### Records provided
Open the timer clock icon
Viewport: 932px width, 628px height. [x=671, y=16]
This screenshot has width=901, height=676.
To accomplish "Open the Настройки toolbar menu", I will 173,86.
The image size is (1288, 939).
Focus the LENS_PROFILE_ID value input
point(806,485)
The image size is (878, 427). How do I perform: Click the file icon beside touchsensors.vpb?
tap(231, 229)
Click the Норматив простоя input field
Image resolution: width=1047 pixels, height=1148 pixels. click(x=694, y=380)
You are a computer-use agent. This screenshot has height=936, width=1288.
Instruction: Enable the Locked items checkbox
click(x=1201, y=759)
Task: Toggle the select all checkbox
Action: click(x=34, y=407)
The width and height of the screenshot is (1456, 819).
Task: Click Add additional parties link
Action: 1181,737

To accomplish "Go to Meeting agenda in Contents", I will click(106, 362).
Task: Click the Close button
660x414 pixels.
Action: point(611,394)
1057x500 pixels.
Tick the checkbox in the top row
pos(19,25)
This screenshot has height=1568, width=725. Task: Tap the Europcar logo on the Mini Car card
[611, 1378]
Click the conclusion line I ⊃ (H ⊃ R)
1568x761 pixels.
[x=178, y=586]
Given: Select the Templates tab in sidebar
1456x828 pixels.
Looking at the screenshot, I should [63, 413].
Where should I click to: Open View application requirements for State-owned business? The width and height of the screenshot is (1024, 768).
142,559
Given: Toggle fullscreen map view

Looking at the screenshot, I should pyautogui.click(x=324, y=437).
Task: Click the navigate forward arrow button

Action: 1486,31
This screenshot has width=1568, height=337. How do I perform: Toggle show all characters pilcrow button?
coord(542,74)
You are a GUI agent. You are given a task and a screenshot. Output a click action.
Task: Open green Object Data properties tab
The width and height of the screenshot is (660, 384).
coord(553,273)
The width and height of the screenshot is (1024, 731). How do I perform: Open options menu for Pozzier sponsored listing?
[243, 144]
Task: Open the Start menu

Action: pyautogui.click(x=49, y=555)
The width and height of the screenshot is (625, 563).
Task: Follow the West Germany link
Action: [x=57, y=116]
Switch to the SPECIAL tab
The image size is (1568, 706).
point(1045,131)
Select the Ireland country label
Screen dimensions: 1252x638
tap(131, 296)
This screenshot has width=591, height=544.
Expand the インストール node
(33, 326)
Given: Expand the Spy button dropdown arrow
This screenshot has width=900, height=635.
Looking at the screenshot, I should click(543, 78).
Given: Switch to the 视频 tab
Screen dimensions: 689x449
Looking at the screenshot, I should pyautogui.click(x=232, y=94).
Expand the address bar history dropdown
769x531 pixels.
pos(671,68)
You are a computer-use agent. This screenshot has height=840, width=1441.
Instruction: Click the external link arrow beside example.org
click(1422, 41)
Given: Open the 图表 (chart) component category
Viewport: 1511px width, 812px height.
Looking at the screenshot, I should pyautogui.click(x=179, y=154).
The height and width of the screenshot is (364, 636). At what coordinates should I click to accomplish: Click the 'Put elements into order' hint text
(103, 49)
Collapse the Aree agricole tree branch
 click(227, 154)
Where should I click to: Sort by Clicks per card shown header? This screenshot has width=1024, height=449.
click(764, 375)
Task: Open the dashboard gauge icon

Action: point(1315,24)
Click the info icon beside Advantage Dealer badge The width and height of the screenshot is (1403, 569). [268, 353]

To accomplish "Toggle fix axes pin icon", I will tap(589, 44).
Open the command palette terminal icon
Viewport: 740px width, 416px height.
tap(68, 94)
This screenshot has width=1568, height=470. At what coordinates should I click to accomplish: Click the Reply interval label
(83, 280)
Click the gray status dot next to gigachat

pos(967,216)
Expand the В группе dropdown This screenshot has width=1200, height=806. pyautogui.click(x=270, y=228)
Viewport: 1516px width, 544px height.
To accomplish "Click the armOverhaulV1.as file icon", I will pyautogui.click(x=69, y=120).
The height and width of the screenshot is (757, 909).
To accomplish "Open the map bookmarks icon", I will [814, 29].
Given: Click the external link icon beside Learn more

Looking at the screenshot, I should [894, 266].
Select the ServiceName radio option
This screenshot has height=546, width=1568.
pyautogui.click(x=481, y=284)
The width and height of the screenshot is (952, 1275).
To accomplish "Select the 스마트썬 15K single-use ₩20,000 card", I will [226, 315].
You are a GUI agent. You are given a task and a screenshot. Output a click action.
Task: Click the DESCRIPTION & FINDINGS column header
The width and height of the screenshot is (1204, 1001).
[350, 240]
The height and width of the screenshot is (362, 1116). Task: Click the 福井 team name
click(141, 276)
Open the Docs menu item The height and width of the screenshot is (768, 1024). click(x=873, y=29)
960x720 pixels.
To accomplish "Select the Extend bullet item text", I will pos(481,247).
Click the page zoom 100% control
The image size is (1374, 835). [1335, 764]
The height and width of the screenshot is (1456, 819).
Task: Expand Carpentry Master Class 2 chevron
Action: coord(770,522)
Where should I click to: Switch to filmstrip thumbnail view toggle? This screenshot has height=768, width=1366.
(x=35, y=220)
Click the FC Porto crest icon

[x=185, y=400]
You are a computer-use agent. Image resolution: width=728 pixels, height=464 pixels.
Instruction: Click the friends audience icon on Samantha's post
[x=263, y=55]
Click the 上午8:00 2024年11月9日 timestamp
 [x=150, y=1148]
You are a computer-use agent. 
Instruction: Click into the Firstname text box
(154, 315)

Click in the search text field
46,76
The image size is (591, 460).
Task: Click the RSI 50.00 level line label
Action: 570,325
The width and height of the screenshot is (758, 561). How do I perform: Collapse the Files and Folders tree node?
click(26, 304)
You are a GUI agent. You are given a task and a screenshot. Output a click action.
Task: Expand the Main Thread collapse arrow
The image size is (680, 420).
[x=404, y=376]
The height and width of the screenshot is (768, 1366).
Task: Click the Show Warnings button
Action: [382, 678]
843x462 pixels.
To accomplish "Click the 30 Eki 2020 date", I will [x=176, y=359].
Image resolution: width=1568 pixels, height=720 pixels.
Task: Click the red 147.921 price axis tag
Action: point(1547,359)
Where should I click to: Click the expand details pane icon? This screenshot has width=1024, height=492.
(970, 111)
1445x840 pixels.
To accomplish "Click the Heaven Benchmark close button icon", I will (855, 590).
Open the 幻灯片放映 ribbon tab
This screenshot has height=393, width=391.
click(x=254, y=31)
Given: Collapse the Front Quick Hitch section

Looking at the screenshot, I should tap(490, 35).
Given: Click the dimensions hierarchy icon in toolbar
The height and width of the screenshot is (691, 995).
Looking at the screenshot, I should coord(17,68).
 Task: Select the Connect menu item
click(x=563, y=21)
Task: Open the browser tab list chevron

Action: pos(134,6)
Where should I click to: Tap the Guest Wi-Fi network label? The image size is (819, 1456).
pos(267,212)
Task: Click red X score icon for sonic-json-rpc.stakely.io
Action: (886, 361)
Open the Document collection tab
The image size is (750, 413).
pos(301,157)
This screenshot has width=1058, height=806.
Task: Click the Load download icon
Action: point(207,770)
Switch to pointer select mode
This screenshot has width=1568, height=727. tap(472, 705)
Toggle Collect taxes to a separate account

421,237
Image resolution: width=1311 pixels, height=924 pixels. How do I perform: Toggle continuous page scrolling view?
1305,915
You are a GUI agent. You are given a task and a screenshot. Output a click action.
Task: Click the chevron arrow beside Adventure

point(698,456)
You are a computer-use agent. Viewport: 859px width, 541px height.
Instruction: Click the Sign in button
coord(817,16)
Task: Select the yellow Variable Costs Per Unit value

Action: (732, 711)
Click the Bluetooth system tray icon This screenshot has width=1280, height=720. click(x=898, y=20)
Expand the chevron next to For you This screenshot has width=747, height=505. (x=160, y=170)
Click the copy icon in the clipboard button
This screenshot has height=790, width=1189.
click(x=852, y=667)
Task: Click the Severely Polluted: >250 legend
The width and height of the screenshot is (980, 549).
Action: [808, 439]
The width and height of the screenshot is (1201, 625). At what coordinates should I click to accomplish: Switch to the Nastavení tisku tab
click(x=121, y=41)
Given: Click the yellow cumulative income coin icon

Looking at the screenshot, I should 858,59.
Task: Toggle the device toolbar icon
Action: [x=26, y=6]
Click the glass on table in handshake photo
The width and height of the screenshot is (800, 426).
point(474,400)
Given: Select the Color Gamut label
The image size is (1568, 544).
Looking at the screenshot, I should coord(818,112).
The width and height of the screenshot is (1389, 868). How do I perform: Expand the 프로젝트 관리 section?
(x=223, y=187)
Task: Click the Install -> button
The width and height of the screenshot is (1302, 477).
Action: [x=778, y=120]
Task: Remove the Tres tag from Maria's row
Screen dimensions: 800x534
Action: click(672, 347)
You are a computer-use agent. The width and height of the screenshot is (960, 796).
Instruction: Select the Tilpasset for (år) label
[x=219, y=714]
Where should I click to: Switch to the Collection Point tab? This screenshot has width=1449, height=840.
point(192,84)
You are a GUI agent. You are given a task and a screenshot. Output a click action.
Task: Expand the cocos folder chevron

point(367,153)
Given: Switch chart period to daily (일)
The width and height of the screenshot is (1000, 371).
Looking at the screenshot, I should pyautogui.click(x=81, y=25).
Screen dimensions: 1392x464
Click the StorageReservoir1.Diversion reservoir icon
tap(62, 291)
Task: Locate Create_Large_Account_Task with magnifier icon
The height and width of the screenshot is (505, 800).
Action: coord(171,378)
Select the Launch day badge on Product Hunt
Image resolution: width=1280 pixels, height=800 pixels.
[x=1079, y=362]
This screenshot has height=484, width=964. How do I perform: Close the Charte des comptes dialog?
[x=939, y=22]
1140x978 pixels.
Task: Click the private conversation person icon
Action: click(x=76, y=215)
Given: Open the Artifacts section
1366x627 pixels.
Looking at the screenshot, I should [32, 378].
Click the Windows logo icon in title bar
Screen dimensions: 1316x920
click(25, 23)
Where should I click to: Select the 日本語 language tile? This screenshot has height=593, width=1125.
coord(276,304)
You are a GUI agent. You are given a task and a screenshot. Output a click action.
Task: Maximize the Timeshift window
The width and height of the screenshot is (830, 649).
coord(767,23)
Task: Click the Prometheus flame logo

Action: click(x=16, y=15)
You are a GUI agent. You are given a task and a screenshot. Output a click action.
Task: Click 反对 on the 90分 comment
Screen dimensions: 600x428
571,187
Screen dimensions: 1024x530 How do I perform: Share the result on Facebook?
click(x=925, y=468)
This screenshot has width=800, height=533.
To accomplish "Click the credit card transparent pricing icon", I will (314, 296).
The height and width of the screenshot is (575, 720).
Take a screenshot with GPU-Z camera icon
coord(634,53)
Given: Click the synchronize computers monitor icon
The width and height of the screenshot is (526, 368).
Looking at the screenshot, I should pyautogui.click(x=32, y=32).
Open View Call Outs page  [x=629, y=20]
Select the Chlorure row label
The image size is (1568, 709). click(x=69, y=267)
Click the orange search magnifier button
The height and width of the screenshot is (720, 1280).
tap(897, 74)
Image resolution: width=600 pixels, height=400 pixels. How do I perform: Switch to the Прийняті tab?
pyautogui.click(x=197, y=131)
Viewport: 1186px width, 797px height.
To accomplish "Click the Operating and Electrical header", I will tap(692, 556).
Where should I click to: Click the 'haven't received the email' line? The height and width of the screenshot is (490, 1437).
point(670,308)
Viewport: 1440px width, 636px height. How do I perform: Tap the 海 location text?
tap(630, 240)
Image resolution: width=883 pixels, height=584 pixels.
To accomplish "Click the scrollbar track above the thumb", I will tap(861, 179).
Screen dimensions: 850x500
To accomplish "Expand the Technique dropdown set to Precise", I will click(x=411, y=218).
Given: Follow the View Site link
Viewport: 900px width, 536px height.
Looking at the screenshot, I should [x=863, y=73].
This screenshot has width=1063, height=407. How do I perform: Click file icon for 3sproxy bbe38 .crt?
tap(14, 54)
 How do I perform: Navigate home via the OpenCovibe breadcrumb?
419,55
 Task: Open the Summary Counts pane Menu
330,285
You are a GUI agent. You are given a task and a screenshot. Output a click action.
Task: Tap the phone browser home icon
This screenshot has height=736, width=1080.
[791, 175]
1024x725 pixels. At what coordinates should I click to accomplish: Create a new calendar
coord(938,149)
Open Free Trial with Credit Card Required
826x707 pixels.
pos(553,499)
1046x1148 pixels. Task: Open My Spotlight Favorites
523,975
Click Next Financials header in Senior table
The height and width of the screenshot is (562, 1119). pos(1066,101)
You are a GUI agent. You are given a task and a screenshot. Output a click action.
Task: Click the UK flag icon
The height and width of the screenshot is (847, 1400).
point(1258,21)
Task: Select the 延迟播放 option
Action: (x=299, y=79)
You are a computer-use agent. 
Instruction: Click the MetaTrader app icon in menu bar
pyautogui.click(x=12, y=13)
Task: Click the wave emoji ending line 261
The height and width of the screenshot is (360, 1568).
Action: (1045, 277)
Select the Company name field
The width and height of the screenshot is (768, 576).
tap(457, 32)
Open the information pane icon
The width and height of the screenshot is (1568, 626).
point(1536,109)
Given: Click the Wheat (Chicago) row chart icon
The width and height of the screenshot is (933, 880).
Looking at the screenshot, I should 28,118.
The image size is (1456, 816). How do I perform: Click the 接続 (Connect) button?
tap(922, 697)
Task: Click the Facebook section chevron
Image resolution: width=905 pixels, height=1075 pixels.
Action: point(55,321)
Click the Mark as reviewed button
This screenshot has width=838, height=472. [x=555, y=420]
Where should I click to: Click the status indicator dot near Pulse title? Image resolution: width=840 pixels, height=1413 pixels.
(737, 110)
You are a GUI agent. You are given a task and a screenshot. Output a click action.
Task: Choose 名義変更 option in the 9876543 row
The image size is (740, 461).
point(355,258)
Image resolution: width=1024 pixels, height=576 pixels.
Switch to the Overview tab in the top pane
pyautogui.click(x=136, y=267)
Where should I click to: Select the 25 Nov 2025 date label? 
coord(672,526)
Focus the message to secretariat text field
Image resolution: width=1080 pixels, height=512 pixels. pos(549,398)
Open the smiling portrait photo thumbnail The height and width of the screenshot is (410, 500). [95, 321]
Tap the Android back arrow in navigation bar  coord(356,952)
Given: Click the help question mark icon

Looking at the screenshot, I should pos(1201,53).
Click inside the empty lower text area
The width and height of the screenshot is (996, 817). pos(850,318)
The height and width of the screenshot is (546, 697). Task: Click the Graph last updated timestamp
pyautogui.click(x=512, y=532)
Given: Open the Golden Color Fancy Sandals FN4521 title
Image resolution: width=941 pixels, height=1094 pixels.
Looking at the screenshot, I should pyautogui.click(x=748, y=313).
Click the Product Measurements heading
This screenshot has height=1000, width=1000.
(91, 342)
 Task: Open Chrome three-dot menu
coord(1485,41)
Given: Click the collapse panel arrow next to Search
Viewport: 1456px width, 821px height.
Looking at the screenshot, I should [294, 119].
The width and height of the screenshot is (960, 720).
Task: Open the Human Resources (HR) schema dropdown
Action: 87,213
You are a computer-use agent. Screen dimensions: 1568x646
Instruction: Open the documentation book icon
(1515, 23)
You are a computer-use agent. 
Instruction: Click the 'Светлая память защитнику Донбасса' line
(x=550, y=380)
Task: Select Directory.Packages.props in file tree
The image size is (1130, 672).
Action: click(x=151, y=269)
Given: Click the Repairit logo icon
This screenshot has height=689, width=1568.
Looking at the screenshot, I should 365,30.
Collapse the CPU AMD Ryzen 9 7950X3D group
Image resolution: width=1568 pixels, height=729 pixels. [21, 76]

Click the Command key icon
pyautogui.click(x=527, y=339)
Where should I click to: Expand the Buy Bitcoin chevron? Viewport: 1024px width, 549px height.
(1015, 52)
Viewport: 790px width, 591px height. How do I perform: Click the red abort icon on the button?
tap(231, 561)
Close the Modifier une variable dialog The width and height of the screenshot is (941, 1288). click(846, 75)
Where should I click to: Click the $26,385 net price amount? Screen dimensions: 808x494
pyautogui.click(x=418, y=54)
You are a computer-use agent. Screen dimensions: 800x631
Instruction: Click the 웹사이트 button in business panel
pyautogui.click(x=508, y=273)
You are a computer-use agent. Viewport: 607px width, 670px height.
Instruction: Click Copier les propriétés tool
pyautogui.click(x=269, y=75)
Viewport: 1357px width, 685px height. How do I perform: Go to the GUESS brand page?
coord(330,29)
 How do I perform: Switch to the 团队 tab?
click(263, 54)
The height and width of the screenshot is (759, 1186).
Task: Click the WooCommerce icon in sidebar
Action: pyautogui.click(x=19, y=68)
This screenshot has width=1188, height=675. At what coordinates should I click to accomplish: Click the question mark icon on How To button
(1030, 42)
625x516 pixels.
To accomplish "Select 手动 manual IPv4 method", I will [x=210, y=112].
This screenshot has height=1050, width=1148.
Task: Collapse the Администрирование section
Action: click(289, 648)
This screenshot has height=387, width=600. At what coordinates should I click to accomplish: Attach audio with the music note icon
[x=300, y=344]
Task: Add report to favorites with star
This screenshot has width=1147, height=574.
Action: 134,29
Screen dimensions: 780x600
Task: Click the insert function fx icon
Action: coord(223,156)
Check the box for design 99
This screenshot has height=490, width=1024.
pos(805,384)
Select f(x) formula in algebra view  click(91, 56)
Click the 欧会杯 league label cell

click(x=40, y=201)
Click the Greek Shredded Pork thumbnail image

### Exercise goal
Among the lines above, find those with the word "Color" and list them.

### Finished task
Given: Select the Color Gamut label
Given: Open the Golden Color Fancy Sandals FN4521 title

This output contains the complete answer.